Jean Oliveira defendeu que "é preciso ter cuidado com as outorgas de água. É preciso responsabilidade nessas liberações. Eu sugiro que pudesse se estudar um meio de investir num projeto piloto para a construção de reservatórios, para a captação de água da chuva, que serviria também para a criação de peixe. Essa seria uma saída para os produtores de café, por exemplo, que precisam irrigar a lavoura, mas necessitam de reservatórios de água. Temos que pensar em medidas desde já, para que a produção não seja penalizada e nem os rios sequem pelo uso indiscriminado da água". 

O deputado defendeu que a Sedam busque recursos para a compra de maquinário ou a contratação de horas/máquinas, para a construção de reservatórios. "Não dá mais para manter a captação direta, com um agricultor usando água do igarapé, seus vizinhos todos usando e isso vai acabar secando a fonte de água, com prejuízos para todos, infelizmente. É preciso criar uma alternativa desde já". 

 

Abastecimento 

Na reunião, o adjunto da Sedam informou que a situação da captação de água para o abastecimento na cidade de Buritis é preocupante. "Os afluentes quase todos estão 'arrebentados' e o ponto de captação não comportava mais. Nos foi pedida a mudança de local de captação, pela empresa que faz o abastecimento de água na cidade". 

Menezes disse ainda que "em Espigão do Oeste, o rio Palmeiras não recebe drenagem de outros rios. O rio nasce no platô e ao longo de seu percurso até chegar ao local de captação, temos quase cinco quilômetros de extensão e há uma atividade agropecuária muito intensa, que interfere em seu leito". 

De acordo com o adjunto, "recebemos recursos do Ministério de Minas e Energia para cuidar dos rios, mas precisamos de pessoal, para orientar aos produtores sobre a necessidade de se preservar as matas ciliares e as nascentes. Nossa intenção é trabalhar com as sub-bacias". 

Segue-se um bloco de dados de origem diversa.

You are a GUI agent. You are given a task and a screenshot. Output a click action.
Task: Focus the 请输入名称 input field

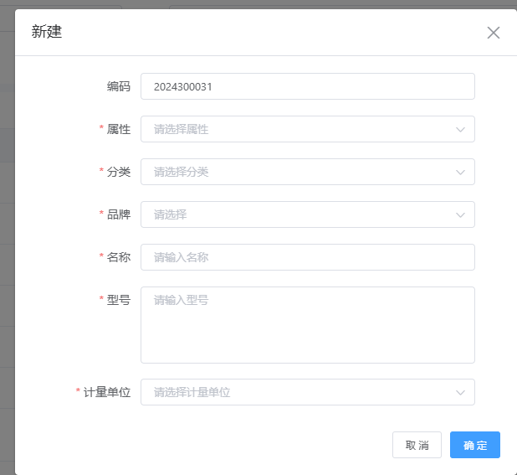[x=307, y=257]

Ele disse também, para ilustra, que "em Nova União tem 883 nascentes de água e a Sedam fez um levantamento prévio, constatando que há uma necessidade de se cuidar delas e temos adquirido mudas para fazer esse trabalho, mas nos falta pessoal".

 

Queimadas 

Alex Redano aproveitou para questionar quais as medidas que a Sedam tem tomado para combater as queimadas, que cresceram neste ano. "As pessoas nos cobram informações acerca das ações para enfrentar esse avanço nas queimadas, que trazem muita fumaça e problemas de saúde e outras mazelas. Sei que estamos aqui tratando da gestão de recursos hídricos, mas não podemos deixar de tratar aqui este tema".